Engineering Resilience at Work: The Khumani Mine DWT Project

At Euler Structural Engineering, our passion lies in solving complex structural challenges with innovative, cost-effective, and safe engineering solutions. One such standout project was the structural reinforcement of the Dirty Water Tank (DWT) at the Khumani Parsons Mine, a vital part of the mine’s water treatment infrastructure.

Identifying the Problem: Progressive Wall Movement

The DWT had shown signs of distress as early as 2010, with measurable radial wall movements recorded relative to its foundation. These subtle shifts were monitored over time, but by 2021, significant cracking appeared on the outer surface—marking the need for immediate structural assessment and intervention.

These cracks were not just cosmetic. Survey results revealed radial deviations in the tank’s geometry, most prominent in the northeastern and southwestern quadrants—clear indicators of structural stress and internal pressure imbalances.

Root Cause Analysis: Sediment Build-up and Uneven Pressure

Upon investigation, the primary cause was revealed: fine material (solids) entering the tank, settling over time and building up at the bottom. This build-up created surcharge pressures on parts of the tank wall that were not originally designed to bear such loads.

Further compounding the problem was the asymmetrical layout of the outlet pipework. This design flaw caused localized sediment accumulation, which exerted unequal force on the walls, eventually leading to cracking and wall movement.

Exploring Feasible Solutions

Before structural reinforcement, our engineering team worked with the mine’s process engineers to explore three main potential solutions:

Preventing Fine Entry via Process Change

A proposed addition of a cyclone separator to the incoming stream aimed to stop fines from entering the tank. However, operational constraints rendered this solution unfeasible.
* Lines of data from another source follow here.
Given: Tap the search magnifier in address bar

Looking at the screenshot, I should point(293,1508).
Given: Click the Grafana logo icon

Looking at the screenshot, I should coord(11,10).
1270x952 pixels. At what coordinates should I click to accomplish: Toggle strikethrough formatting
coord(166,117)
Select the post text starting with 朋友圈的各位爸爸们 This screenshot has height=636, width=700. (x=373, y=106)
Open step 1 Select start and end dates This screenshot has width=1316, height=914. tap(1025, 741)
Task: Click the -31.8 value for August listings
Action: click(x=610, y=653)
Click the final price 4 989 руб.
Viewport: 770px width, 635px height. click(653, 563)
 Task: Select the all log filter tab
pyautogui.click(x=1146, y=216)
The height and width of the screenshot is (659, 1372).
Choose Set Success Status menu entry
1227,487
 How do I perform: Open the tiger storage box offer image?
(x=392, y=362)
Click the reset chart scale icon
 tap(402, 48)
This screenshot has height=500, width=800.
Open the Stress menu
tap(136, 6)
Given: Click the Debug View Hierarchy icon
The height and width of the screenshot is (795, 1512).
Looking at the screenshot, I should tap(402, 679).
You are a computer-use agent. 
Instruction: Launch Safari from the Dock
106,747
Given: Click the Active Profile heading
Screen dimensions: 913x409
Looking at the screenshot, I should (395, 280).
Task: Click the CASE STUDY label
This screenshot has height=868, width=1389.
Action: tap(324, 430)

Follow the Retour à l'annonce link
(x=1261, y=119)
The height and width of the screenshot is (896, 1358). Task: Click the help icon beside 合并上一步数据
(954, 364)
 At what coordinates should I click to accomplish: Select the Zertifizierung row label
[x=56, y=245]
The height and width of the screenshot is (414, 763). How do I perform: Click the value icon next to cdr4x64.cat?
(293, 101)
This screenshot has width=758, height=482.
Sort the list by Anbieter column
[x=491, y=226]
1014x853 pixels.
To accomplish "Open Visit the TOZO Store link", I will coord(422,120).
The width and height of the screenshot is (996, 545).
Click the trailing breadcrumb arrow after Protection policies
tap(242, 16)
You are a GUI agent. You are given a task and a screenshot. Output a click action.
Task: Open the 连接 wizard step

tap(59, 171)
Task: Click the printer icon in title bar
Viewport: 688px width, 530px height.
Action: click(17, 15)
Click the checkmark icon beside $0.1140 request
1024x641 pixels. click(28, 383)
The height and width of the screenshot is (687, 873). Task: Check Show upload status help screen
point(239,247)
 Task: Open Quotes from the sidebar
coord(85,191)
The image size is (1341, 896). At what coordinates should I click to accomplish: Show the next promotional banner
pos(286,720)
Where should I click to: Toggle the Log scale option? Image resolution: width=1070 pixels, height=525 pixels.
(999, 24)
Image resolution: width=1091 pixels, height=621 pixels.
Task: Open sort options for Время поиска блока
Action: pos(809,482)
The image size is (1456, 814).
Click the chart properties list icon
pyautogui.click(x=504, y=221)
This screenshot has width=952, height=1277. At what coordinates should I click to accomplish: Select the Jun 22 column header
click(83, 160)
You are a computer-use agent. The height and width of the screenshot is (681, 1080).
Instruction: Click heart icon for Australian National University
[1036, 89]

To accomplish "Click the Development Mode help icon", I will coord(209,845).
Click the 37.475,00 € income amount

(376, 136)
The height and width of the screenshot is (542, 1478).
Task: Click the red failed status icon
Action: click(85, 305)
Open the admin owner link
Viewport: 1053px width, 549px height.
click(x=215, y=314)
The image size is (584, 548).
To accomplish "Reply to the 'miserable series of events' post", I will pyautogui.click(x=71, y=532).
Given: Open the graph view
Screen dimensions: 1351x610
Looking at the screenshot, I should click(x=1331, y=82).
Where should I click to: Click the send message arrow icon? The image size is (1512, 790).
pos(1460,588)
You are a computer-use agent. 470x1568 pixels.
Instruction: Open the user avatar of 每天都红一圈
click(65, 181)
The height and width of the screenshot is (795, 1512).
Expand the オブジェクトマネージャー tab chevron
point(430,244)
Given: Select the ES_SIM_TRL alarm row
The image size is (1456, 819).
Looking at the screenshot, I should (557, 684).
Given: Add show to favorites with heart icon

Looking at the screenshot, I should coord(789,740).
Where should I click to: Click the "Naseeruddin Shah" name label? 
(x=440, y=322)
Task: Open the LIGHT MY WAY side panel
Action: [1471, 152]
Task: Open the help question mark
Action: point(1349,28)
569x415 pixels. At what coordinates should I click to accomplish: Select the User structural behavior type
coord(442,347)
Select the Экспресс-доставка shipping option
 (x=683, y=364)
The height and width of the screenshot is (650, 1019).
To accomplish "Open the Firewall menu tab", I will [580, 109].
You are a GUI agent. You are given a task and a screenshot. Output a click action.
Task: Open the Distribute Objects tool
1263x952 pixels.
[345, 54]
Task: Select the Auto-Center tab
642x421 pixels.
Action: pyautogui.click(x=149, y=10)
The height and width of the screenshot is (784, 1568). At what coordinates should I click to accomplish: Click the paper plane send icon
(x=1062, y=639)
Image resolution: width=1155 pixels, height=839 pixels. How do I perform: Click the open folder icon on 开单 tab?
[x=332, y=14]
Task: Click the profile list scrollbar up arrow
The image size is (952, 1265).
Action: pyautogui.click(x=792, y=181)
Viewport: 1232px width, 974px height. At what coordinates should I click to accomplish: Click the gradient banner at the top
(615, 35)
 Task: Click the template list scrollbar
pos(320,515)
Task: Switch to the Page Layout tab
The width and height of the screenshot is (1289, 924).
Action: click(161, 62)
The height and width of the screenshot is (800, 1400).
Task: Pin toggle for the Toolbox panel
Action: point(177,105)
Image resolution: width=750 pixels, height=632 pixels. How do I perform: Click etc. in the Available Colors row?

Mechanical Agitation (Rake System)

Considered as a way to keep solids in suspension, a rake system was assessed. Yet, with the wall already structurally compromised, further agitation risked exacerbating the issue.

Optimizing Outlet Layout

Revising the outlet pipe positions to promote more uniform settlement was explored. But due to the complexity of redesign and risk of system failure, this too was ruled out.

The Euler Solution: External Prestressed Concrete Shell

With all other routes closed, Euler Structural Engineering proposed and executed a prestressed concrete shell solution—a robust, long-term structural reinforcement system.

Key Features of the Reinforcement:

• Wrap-Around Concrete Shell: Designed to resist internal pressure from settled material.

• Optimized Shell Height: Prevented clashes with existing plant infrastructure and piping.

• Uninterrupted Operation: Construction occurred without halting the tank’s operational duties—a major win for production continuity.

• Pre-stressed Design: The shell actively counteracts internal forces, preventing further movement or cracking.

This solution not only stabilized the existing structure but also extended the lifespan of the DWT significantly.

✅ Project Outcome: A Safe, Operational Tank

Euler’s involvement ensured:

• Stabilization of the wall movements

• Enhanced structural integrity under asymmetric load

• Minimized downtime

• Long-term performance of a mission-critical asset

💬 Final Thoughts

This project highlights how modern structural engineering, when paired with a practical understanding of operational constraints, can solve even the most complex issues. At Euler Structural Engineering, we pride ourselves on designing solutions that are innovative, practical, and sustainable for the mining and industrial sectors.